Hurst eventually sought help, and he wants his story to inspire others to do the same. His goal is to educate the younger generation about the necessity to address mental health issues.

For the month of May (mental health awareness month), Hurst’s foundation partnered with Maryland’s BTST mental health services to start Hayden’s Critical Catch, which provides 81 (his jersey number) therapy sessions to student-athletes in the Baltimore area.

“By me coming out and I’m supposed to be this rough, tough football player and I can say, ‘Hey, I have these issues. I went through this,'” Hurst said. “If they can see that, they can relate to it. I don’t think that’s a weakness at all. I’m so comfortable with where I’m at. I genuinely don’t really care what people think about me. If I’m going to be the one that comes out and breaks that stigma, let’s do it. I have no problem being that guy.”

When Hurst was going through his struggles, he never imagined he would talk about mental health in front of others.

Not even the closest people to him knew he had a problem at the time. He was a four-hour drive away from his family, and he put on a brave front for them whenever he called.

“I think that’s why I’m so adamant about watching your kids and looking for signs,” said Cathy Hurst, Hayden’s mother.

It wasn’t until a bad early-morning throwing session that Hurst finally broke down crying.
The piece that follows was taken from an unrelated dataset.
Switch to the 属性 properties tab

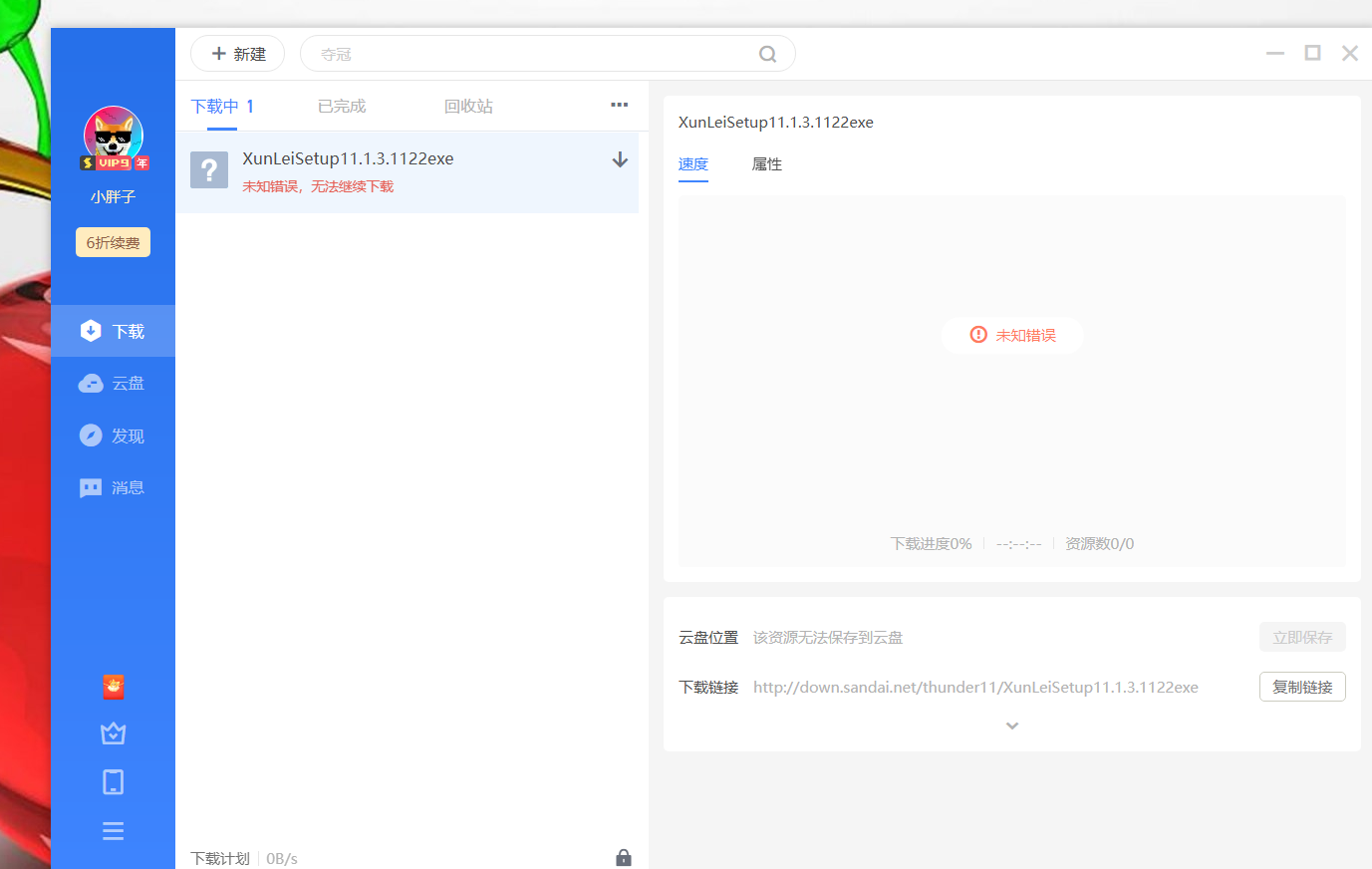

Scott Elarton, his pitching coach, spoke to Hurst’s parents to get him the help he needed.

Hurst’s family understands the toll depression can take. His uncle died by suicide in 2008, and his cousin did the same two years later.

Cathy Hurst later met Elarton in person and told him, “You saved my son’s life.”

Hurst went to “a ton of doctors” to try to figure out his issues. As a last-ditch effort, Hurst started journaling.

He wrote every single thought or emotion that went through his head, from the time he woke up to the moment he went to bed. He ended up writing pages at a time.

“It was my saving grace,” Hurst said. “I’m not big on opening up to people. I’m not very emotional. It was a way for me to connect with myself and get those thoughts out of my head.”

Hurst is now expressing those thoughts in talking to students. He has spoken at three high schools and three colleges, and he has seen some become so moved that they tear up.

“Him having mental issues; kids suffer from depression, anxiety, there’s a lot of suicide,” Baltimore Polytechnic student Kamani Larmouth told WMAR-TV. “I think it’s inspirational to share his information.”

Hurst successfully made the move to football, and he became the first tight end drafted in 2018. But he faced challenges early in his NFL career, too.

A stress fracture in his foot toward the end of the preseason sidelined Hurst for the first four games of the season, and it derailed most of his rookie season. He finished with 13 catches for 163 yards and one touchdown.

Hurst said that there are minor issues that everyone battles through but that he’s not even remotely close to the emotional rough stretch he endured as a minor league pitcher.

“I’m in such a better place,” Hurst said. “I’m so much better equipped now than I was to deal with things. I have my family, my support system, things I can lean on and go to, and I’m able to decompress a lot better than I did back in the day.”

Hurst has used this setback as motivation, adding 20 pounds of muscle this offseason. He believes he has a lot to prove.

But, considering how far he has come, Hurst has already succeeded.

“I’m comfortable where I’m at, what I’ve been through and where I’ve gotten,” Hurst said. “I’m totally OK with sharing my story. If it helps the next kid, I really hope it does.”